A mention must also be made of the even more extreme DIABOLIQUE-like giallo LA VERITA SECONDO SATANA (1972), in which the late Isarco Ravaioli (whose 1984 death was reported on the internet recently) finds 1001 ways to mentally, sexually and physically torture Polselli's favorite scream queen, Rita Calderoni (who also appears in DELIRIUM, RITI..., and the 1979 TURIN, HEADQUARTERS OF VICE for Polselli, appearing increasingly stressed and aroused by the sadomasochistic excesses she's called upon by RP to perform, and she always performs them with courage and passion). Mickey Hargitay wondered on the DELIRIUM DVD's making-of documentary whatever happened to Rita Calderoni and one can only speculate, but she must have been some gutsy lady to endure this series of films which such dignity and class.
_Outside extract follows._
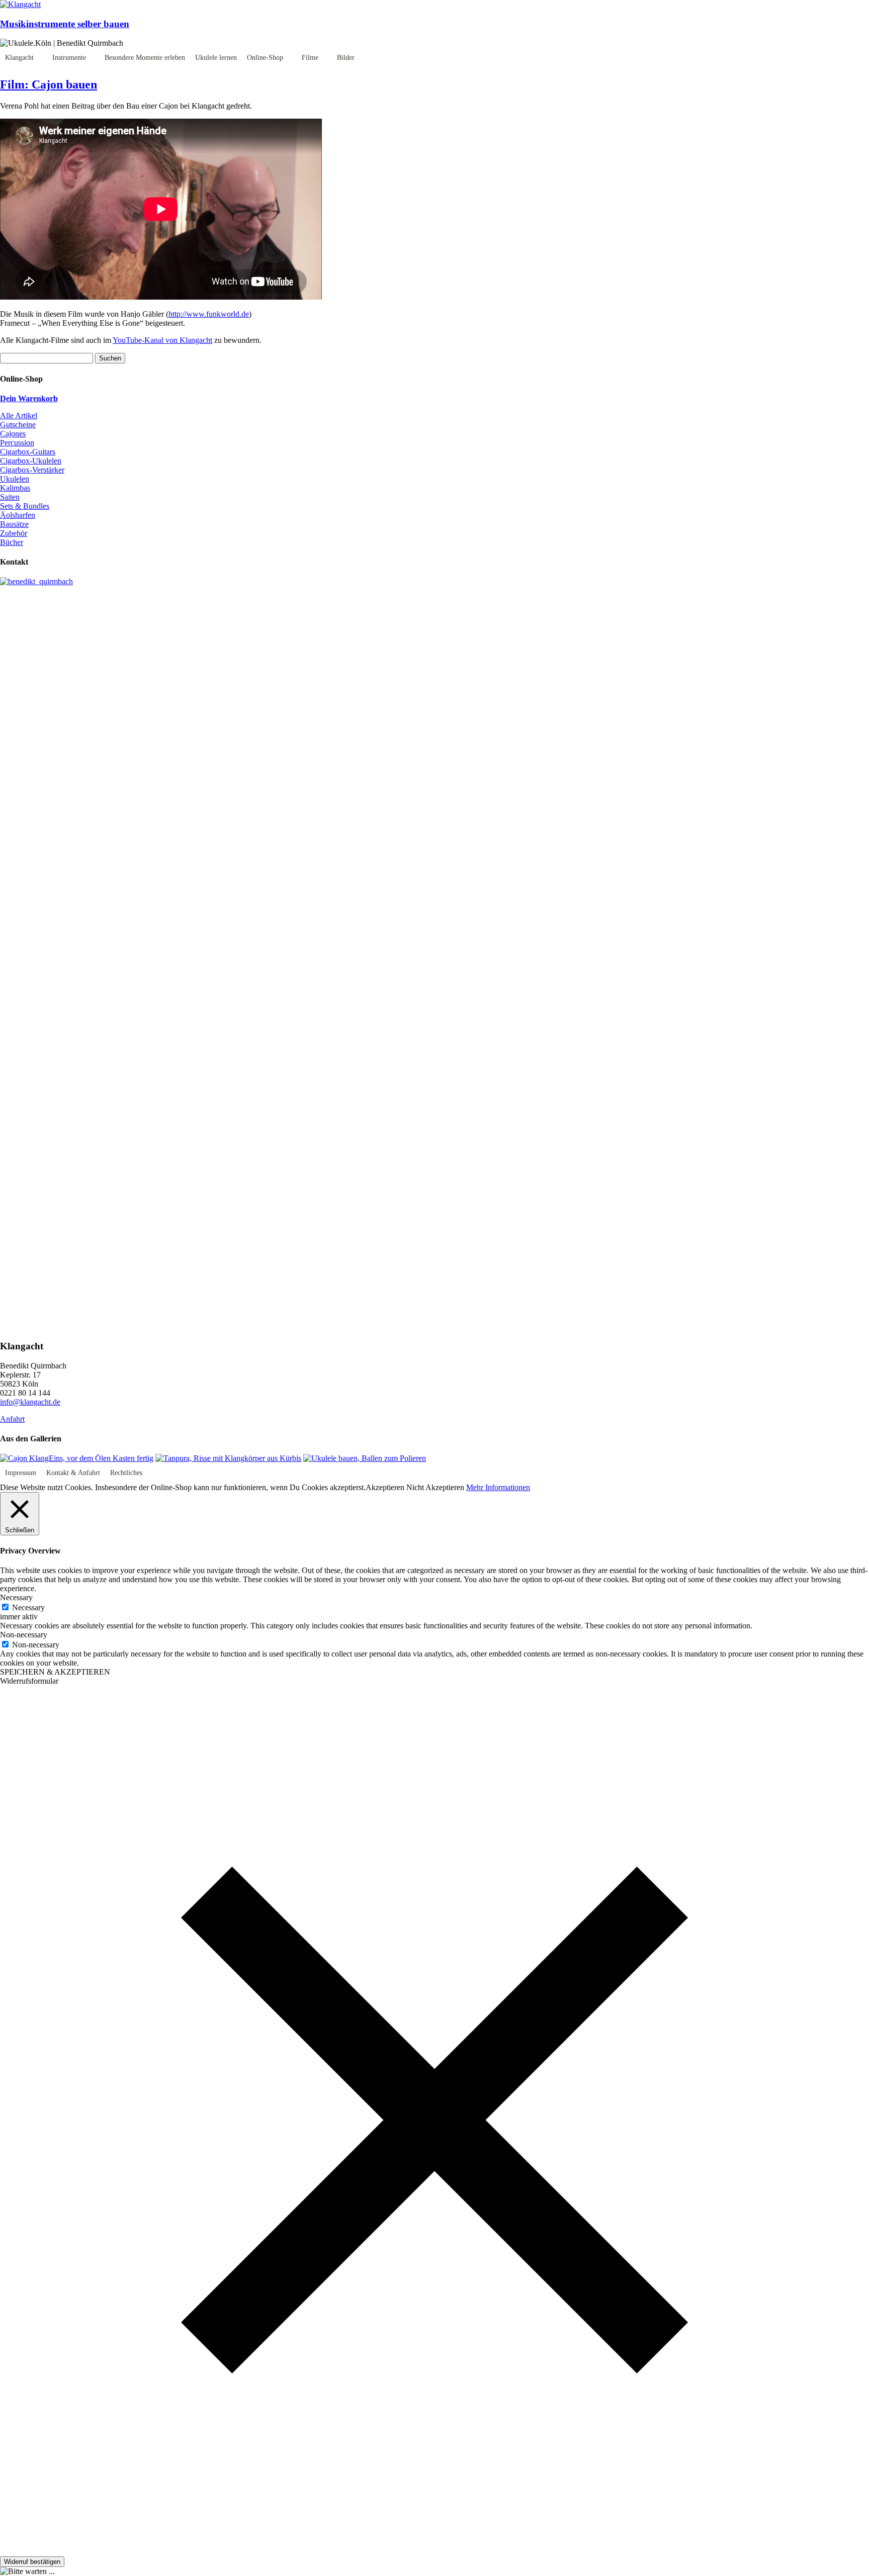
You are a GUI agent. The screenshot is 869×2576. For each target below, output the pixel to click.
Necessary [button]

She was a trouper.

LA VERITA... doesn't tell the gospel truth at all, ironically, but is a series of "lies" which add up to a version of the truth: Ravaioli stages his murder as kind of the ultimate sexual/emotional revenge only to get caught in his own dialectic, finally getting a much desired and deserved real death the second time around, leaving the murderess to phone the police on herself. This is all interrupted by Ed Wood-style orgies (cf TAKE IT OUT IN TRADE) orchestrated by a wildly enthusiastic black actress with VERY big hair. She's a joy to behold. This film also has one of the most hauntingly beautiful female vocals lines we have ever heard.
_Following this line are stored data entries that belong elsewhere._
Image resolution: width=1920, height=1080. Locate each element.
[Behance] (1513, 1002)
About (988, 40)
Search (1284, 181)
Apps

Interestingly, the final image of LA VERITA..., or at least the version we consulted, is exactly same as one the opening shots of OSCENITA: the film's heroine posed nude in a stylized posture on a table as pulsating colored lights play over her body.
 
Even crazier and more experimental (although the forced alterations by the Italian censor may account for the discontinuity this time out) is the category-defying OSCENITA, filmed in 1973 and finally released in an redubbed version in 1980. Once again Ravaioli stars, but this time as an questionably enthusiastic sociologist who moderates a therapy session of a group sex addicts whose symptomatic behavior is illustrated by mondo-style flashbacks (or are they flash-forwards or sideways? It's hard to keep track of timelines in the mad world of RP). This film features every transgression under the sun and then some. If you can imagine it, it's here. Polselli may have had a modern day DECAMERON in mind, but this is far, far away from the mainstream or any other stream on Planet Earth.
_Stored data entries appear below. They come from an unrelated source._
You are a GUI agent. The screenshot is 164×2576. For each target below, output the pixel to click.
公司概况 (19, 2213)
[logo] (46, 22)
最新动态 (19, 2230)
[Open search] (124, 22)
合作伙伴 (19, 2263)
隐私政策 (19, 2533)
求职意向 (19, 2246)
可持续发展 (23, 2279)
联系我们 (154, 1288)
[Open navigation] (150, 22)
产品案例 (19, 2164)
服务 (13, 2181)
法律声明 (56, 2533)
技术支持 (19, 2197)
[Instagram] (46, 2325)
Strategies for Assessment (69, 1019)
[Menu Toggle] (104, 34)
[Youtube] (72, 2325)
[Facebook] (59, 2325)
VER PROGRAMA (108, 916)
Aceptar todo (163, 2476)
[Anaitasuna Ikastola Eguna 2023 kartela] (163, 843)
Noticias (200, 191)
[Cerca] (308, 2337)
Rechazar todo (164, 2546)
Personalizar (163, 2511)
Filmed at Gordon Mitchell's legendary Cave Filmstudio there are everal hardcore and softer versions of OSCENITA, all of which are nearly impossible to see except through 9th generation bootlegs. This was made, according to Polselli, to illustrate the abuse of the female of the species in a socio-historical context. Some will damn it as vile sexploitation. Opening scene: a man forces himself on a female patron in a cinema playing a film featuring Dean Stratford (Dino Strano) ripping off the clothes of the female lead in OSCENITA which becomes a Catch-22 style structural conundrum as our screaming heroine flees Stratford's assault by flagging down a passing motorist only to be sexually assaulted by the equally brutish driver who pulls her out of the car, begins to rape her but is elimated by some guys who pop out of the bushes only to continue their own attack upon our heroine, who is eventually rescued by Stratford after he has finally caught up with the action. But we never get a similar chance to "catch up" to the increasingly frenetic and always sexually explicit action as Polselli's wildly swish-panning camera, blinding lighting design and free-associative montage is designed to barrage the retina, tease the Unconscious and outrage the moral majority in all of us.
 
 Every single object in this film is fetishized and becomes an erotic component of Polselli's obsessive, macabre mise-en-scene.  He always frames actors as objects viewed through anthropomorphic screens such as statuary, furniture, grates and miscellaneous architecture. His wildly unfettered use of zip-zooms in and out of figures and space makes Jess Franco's notorious telezoom-asthetic look conservative in comparison. Once again, this is not an easy viewing experience and some of the images depict very ugly events. Although it's never clear, and when it is it's always disturbingly subversive, Renato Polselli had SOMETHING to say and created a boundry breaking style to say it with.